Settings

Theme

A tale of two path separators

alexwlchan.net

66 points by dbaupp 9 days ago · 37 comments

Reader

VorpalWay 5 days ago

Old Macs (which I grew up with) had even more baroque path handling than mentioned in the blog post:

Double colon (::) meant the same as .. on Unix/DOS, that is "go up one level". So you have to be careful when concatenating paths to not get double separators.

Paths starting with : were relative. If a path didn't start with the separator, the first component was the volume name (disk partition). Again, quite unlike Unix.

Also, remember it was common to have spaces in names on Mac, even the default harddrive on Macs was named "Macintosh HD". So an absolute path like "Macintosh HD:Programs:MacWrite" would have been common. (I grew up with Macs in Swedish, so I'm back translating the names here, could be that the names were slightly different in English.)

  • BoingBoomTschak 5 days ago

    Fun things is that I encountered that for the first time when using Clozure CL (https://ccl.clozure.com/) which quotes colons when converting paths to string even on Linux:

      $ cat <<'EOF' >x.lisp
      heredoc> (require :uiop)
      heredoc> (let ((p (make-pathname :name "foo:bar")))
      heredoc>   (format t "~@{~A~%~}" (namestring p) (uiop:native-namestring p)))
      heredoc> EOF
      $ ccl -b -Q -l x.lisp </dev/null
      foo\:bar
      foo:bar
      $ sbcl --script x.lisp
      foo:bar
      foo:bar
  • fragmede 5 days ago

    Current macOS Finder let's you name files with a slash in them, rendered as a : in the terminal.

    • VorpalWay 5 days ago

      Isn't that just what the original article that we all commented on described?

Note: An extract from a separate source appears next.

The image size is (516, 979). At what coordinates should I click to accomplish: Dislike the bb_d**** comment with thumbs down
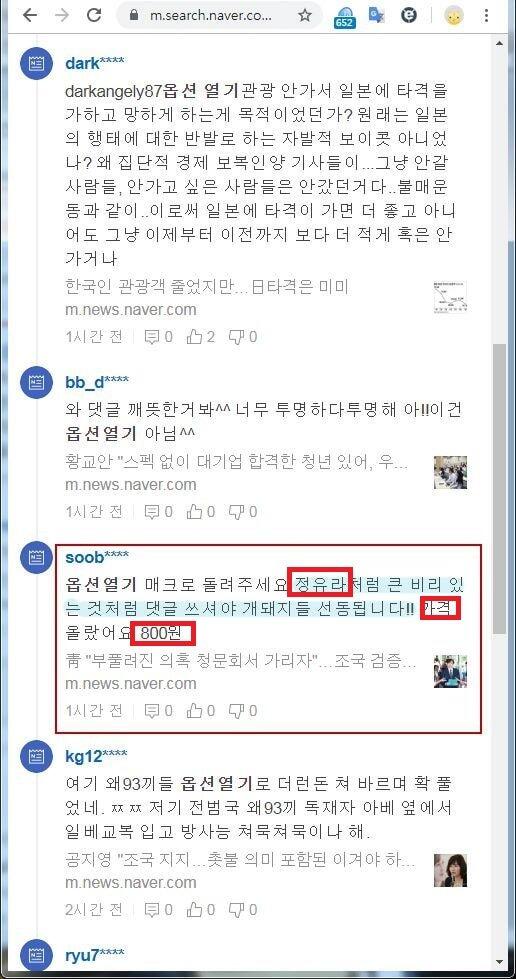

I don't understand what you are trying to add to the conversation here.

    • microtonal 5 days ago

      I think that the slash might be the rendering though? If you

          $ touch "foo:bar"
      
      In the Terminal, then Finder renders it as foo/bar.

      So who is lying, how is it stored in the directory entry in APFS itself?

      • kps 4 days ago

        APFS stores it as "foo:bar". (I don't think the filesystem itself cares what's in a name.)

windowliker 5 days ago

It took me a long time to understand why colon wasn't a valid character for file names on Mac and I still find the colon separator to be the least visible these days. Finder can display paths with the forward slash separator (defaults write com.apple.finder _FXShowPosixPathInTitle -bool YES), and yet forward slash may be used in a file name created through Finder as noted in the post, while colon cannot (which is not addressed), but creating a file in the terminal named with a colon is possible and the shell will escape it correctly in use. This file then shows up with a slash in place of the colon when viewed in Finder, and conversely the file with a slash in the name shows up in Terminal with a colon!

  • zahlman 4 days ago

    You still have to worry about colons on Linux; while they're valid in file and folder names, they prevent folders from being put on PATH and understood properly.

    (Other characters of course cause usability problems and are potentially even a security vulnerability depending on the terminal. But they're still "valid".)

    • windowliker 4 days ago

      Stock macOS uses a bash or zsh shell in the terminal (depending on the OS version), so the same points of caution hold there as well.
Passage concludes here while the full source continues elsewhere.